The problem: From the material below, copy every line in which the word "Search" occurs.

Provided material:

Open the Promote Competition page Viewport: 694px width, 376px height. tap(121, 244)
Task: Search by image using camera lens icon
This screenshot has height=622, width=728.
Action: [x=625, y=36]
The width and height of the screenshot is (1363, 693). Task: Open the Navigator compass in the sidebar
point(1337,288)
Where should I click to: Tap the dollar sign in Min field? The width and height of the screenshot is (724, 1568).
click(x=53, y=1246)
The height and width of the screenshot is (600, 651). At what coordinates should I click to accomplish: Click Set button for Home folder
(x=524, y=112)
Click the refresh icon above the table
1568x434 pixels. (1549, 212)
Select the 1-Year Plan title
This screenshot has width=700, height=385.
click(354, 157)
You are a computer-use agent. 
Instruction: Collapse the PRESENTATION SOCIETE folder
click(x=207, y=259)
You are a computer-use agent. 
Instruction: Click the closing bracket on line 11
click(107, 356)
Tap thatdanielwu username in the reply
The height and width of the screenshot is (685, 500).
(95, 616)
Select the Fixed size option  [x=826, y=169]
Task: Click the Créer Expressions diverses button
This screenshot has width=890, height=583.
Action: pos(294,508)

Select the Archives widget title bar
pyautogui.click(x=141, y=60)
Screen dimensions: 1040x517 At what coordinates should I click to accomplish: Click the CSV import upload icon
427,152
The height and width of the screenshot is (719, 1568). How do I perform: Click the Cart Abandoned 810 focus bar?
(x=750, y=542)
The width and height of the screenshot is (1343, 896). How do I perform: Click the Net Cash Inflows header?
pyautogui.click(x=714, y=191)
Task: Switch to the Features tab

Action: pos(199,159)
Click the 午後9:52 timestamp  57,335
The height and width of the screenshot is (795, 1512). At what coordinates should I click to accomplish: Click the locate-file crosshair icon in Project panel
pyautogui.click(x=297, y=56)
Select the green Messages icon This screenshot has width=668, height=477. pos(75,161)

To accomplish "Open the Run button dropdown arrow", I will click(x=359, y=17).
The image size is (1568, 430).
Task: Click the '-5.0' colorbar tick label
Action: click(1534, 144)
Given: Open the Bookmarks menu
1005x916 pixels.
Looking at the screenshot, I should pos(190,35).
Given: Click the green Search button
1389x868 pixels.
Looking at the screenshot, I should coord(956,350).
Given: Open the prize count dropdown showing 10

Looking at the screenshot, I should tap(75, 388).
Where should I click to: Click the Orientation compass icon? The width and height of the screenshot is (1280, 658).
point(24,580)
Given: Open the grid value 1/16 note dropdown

Task answer:
Task: Search by image using camera lens icon
Given: Click the green Search button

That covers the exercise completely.